「お前が俺の秘書だと知れば、向こうも何か情報を手に入れようと動いてくるはずだからな。悟れないように気を付けろよ」


呆れた……私に振られたことにしろと言ったのは、この為だったんだ。でも、それって全部八神常務の都合で私の気持ちは完全無視だよね。


そして何より気に入らなかったのは、密かに私を利用しようとしたいたことだ。母親があんな発言をしたからって、それを鵜呑みにして私を東京に連れて行こうだなんて軽過ぎて話にならない。


で、私が自分に気があると分かると惚れているから逆らわないだろうと強引に東京に呼んでスパイをしろと迫る。自己中にも程がある。


「要は、私をいいように利用しようとしているだけでしょ?」

「利用? その言葉は聞き捨てならないな」

「だってそうじゃないですか。たまたま私がその条件に当てはまったってだけで、他に適任の人が居れば、その人が呼ばれていたんですよね?」


そう、私じゃなくても……よかった。誰でもよかったんだ。


こんな情のない人を今まで忘れられずに居たのかと思うと悔しくて……自分が情けなくなる。

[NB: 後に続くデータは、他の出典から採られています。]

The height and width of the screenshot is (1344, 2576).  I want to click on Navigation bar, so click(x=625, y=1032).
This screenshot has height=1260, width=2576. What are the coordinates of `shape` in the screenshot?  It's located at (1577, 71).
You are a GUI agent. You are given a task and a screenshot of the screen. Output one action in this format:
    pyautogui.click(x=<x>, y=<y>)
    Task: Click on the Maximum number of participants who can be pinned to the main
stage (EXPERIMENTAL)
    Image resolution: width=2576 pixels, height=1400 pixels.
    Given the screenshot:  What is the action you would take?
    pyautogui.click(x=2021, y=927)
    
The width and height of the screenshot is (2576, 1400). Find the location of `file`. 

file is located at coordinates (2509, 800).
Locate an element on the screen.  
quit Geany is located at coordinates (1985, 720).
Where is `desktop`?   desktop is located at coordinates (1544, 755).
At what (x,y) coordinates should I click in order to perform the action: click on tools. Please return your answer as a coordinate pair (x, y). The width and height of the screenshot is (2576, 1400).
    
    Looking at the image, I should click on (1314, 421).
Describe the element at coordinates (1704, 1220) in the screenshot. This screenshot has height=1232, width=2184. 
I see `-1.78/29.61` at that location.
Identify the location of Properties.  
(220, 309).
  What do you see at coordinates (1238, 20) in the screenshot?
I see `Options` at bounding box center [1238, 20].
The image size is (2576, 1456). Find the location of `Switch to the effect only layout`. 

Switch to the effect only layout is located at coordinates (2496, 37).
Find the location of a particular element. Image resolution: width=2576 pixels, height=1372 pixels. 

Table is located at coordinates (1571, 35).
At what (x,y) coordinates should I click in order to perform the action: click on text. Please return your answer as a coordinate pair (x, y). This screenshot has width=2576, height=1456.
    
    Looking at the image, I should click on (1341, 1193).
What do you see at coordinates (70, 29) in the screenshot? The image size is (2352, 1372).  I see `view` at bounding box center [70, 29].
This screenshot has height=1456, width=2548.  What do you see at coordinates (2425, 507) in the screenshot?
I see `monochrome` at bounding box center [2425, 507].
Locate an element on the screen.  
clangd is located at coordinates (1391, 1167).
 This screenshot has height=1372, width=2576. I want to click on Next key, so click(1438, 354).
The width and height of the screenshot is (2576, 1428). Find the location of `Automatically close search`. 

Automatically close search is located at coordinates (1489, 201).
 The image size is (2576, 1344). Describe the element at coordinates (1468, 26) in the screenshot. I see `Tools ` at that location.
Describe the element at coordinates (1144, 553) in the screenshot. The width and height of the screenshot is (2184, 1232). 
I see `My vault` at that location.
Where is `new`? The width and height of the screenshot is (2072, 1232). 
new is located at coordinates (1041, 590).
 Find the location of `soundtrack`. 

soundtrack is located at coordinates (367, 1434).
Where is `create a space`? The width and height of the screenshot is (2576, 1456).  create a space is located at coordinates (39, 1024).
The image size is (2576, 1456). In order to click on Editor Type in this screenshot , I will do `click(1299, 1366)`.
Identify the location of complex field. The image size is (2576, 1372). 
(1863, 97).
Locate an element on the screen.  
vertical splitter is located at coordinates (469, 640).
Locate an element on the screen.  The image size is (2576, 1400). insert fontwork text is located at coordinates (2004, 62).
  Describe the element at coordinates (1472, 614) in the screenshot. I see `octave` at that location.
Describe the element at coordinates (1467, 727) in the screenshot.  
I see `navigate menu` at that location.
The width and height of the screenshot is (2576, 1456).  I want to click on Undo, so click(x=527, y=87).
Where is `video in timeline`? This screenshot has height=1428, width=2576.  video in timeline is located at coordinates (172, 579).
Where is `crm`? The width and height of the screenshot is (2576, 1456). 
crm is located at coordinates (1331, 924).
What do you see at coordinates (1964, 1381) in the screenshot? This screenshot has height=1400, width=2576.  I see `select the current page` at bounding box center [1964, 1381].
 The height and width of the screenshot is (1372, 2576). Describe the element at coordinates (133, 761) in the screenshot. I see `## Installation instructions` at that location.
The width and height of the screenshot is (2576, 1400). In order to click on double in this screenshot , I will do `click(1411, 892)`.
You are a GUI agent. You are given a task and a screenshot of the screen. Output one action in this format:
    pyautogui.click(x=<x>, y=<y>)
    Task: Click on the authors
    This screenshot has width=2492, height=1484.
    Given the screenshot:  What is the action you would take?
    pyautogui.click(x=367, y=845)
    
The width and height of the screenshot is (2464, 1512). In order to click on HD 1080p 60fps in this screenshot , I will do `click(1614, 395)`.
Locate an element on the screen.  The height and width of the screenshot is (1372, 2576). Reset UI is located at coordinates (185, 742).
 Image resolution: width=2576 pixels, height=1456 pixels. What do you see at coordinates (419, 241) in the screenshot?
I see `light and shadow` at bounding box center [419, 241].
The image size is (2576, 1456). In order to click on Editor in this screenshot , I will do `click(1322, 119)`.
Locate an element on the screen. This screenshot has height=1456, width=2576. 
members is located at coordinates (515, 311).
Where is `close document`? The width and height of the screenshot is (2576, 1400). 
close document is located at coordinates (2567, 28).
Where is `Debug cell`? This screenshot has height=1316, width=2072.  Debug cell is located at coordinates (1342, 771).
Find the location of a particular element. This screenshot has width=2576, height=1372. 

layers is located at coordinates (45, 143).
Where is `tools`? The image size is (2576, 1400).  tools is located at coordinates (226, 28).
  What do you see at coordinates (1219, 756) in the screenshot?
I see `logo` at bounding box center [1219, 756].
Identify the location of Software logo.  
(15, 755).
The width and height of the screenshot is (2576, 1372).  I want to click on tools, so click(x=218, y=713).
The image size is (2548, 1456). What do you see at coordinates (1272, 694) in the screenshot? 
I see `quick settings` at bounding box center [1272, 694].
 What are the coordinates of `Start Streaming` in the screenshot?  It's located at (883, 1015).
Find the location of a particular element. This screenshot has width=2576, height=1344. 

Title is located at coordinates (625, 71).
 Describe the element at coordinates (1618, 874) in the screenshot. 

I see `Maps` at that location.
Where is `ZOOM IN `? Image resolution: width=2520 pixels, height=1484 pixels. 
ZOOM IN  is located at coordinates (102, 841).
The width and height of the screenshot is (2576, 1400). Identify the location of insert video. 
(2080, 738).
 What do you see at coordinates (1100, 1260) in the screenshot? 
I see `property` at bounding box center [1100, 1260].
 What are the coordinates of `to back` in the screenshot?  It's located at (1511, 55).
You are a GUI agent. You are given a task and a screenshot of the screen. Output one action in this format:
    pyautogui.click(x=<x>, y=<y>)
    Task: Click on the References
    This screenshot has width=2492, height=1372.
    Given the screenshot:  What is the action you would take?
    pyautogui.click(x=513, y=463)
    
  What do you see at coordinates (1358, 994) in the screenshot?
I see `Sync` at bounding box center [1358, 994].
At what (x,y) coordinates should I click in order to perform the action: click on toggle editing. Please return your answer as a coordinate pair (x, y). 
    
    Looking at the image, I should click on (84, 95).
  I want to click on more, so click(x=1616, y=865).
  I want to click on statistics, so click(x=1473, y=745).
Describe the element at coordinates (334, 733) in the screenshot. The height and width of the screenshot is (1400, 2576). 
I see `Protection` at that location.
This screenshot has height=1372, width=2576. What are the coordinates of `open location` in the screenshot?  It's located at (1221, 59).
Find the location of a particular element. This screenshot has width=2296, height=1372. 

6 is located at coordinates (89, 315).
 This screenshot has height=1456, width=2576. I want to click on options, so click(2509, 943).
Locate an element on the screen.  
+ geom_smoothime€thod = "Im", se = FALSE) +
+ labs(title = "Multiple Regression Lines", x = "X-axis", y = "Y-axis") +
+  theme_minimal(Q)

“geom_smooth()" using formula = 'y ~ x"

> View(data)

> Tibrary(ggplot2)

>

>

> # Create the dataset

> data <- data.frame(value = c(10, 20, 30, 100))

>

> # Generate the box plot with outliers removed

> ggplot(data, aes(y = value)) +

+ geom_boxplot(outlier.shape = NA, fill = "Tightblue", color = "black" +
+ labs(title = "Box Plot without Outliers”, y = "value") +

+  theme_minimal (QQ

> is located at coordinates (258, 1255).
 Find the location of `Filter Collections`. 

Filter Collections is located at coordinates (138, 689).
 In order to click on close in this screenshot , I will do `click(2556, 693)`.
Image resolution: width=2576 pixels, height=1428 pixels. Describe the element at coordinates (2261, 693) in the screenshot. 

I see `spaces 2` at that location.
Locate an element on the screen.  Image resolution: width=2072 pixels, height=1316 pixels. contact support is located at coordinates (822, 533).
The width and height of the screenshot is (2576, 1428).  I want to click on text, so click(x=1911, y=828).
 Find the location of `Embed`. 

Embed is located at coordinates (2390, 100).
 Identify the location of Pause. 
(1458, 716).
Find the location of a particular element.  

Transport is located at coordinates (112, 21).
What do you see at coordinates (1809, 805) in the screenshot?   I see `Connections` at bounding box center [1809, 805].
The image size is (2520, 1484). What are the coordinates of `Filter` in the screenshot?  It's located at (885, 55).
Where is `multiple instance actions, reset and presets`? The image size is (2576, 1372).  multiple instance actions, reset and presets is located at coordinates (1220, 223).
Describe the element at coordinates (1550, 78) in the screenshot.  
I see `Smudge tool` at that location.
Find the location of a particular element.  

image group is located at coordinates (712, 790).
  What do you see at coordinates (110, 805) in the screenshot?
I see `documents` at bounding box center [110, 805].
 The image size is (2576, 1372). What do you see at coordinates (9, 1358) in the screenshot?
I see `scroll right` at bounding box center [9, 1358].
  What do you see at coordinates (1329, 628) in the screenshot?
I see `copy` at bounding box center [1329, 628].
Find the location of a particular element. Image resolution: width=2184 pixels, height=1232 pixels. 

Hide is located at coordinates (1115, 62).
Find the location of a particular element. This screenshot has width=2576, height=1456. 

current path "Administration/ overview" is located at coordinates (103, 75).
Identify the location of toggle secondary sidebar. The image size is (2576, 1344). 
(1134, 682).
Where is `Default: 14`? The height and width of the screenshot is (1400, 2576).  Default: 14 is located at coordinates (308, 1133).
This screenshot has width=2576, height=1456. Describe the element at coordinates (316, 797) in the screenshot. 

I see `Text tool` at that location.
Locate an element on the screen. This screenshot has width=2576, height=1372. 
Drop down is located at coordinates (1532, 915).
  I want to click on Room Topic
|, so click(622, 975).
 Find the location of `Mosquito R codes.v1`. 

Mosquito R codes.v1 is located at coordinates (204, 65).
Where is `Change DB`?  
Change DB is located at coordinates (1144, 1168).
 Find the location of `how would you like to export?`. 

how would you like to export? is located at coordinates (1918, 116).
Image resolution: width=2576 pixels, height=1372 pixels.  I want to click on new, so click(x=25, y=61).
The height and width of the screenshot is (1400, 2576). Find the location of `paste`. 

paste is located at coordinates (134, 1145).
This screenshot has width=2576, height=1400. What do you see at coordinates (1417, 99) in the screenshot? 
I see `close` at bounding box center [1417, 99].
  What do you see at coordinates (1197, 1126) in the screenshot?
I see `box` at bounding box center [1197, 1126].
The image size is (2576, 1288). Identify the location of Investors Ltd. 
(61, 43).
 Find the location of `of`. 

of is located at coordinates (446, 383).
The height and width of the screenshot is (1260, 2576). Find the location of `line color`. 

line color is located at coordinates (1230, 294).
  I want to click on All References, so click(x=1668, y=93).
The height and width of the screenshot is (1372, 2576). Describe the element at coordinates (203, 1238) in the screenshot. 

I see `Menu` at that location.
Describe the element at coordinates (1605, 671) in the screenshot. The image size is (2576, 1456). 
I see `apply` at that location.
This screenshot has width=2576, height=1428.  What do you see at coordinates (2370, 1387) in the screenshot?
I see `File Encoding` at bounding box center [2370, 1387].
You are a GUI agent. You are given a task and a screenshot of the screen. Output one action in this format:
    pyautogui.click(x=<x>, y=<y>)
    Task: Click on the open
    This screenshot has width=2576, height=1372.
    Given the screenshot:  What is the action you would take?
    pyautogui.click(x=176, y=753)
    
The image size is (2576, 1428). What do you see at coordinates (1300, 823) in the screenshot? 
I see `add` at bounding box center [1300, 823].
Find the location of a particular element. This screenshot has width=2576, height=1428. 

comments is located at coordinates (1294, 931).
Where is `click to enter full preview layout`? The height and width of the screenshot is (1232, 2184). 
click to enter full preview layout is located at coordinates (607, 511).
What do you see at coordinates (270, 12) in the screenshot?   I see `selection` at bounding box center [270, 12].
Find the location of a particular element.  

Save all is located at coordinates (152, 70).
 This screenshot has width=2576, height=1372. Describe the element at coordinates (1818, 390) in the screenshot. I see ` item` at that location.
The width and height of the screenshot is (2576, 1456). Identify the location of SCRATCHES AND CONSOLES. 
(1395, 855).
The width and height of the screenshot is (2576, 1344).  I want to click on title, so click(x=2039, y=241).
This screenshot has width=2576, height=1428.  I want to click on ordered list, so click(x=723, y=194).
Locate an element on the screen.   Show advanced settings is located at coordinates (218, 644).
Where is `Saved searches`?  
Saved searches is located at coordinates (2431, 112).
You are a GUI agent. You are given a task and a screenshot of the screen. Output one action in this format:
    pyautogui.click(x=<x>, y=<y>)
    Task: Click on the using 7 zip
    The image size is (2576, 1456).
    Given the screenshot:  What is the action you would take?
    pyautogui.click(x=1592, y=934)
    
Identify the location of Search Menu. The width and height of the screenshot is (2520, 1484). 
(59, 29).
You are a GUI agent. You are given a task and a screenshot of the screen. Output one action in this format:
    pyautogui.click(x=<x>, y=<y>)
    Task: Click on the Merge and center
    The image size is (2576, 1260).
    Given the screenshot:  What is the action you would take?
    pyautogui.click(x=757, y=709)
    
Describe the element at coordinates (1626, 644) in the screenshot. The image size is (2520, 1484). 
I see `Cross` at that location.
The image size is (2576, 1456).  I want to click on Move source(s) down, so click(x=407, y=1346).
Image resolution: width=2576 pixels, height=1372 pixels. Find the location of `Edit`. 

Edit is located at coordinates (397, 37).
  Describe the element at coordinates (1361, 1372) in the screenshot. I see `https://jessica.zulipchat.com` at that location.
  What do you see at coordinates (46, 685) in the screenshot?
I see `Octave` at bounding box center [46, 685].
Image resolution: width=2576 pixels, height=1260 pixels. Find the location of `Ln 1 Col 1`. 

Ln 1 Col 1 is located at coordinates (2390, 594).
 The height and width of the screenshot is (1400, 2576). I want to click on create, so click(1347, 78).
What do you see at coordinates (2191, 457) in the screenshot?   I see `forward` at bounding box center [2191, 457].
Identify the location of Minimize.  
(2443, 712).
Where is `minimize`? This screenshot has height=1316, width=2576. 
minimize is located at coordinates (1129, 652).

夢中で八神常務の腕からすり抜け、彼の胸を押すと「……もうこんな所に居たくない。会社をクビになってもいいから地元に帰る」と訴えた。するとイヤらしく私の一番痛い所を付いてくる。


「翔馬のことはいいのか? もうすぐバイオコーポレーションの研究員を選ぶ審査が始まる。成績は申し分ないが、確実とは言えないからなぁ。お前がバイオコーポレーションの社員じゃなくなったら厳しいぞ」


信じられない……それって脅しだよね。